Can young people be discouraged from criminal offending by a general deterrent effect of punishment? Previous research suggests that this is the case for young people’s perceptions of sanction risks. Social scientists explain this by means of a decision process, which considers the perceived risk and intensity of punishment (as costs) and the assets of criminal offending (as benefits). When the cost outweigh the benefits, young people will decide against criminal offending. Thus, an increased perception of sanction risks has a deterrent effect on behavior. However, a reversed phenomenon implies that young people learn to make realistic assumption about sanction risks because of previous criminal behavior. Hence, personal experience leads to a decrease in the perception of sanction risks. However, which effect is dominant: a deterrence effect or an experiential effect?

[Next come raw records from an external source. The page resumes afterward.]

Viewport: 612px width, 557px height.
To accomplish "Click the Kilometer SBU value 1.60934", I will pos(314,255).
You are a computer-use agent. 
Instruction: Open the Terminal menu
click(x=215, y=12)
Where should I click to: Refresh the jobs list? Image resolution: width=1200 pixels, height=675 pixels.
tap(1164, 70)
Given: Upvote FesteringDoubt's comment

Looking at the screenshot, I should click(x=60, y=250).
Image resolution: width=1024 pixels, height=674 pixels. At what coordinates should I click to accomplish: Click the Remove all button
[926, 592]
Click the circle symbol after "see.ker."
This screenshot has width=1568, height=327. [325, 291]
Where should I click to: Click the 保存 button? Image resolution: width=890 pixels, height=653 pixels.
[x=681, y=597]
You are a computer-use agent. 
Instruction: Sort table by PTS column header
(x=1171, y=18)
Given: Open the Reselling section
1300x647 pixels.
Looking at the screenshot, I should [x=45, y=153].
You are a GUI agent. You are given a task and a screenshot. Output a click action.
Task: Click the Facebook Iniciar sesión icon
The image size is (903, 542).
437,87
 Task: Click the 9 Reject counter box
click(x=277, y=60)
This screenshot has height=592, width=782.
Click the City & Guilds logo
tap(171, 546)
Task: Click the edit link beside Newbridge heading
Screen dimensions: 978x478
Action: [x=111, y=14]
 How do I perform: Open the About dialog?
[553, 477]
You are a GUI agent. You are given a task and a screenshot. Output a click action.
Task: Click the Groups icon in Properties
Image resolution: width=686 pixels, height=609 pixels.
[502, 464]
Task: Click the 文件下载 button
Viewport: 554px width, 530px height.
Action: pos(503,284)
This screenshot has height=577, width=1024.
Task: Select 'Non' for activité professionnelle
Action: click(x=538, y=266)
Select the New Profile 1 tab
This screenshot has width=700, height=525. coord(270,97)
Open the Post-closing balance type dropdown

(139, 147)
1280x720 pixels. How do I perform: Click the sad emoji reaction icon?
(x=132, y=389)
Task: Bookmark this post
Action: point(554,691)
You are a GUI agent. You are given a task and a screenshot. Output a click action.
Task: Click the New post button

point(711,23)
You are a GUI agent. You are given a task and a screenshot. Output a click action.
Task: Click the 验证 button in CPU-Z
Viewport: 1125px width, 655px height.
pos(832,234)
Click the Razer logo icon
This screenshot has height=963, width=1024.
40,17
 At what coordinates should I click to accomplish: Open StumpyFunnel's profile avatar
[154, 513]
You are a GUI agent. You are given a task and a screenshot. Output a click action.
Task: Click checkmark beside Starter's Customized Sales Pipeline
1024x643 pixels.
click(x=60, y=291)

ISS researcher Daniel Seddig and his colleagues Helmut Hirtenlehner (University of Linz) and Jost Reinecke (University of Bielefeld) examined this question in a study based on survey data from 1,950 adolescents in Duisburg. Results from statistical analyses indicate the dominance of an experiential effect. A systematic deterrent effect could not be verified.

Simple (criminal) behaviors are often carried out automatically and spontaneously. Therefore, expectations about the deterrent impact of threats of sanctions should not be exaggerated. However, the study could not exclude the possibility that small (sub-) groups of people respond to sanction risks.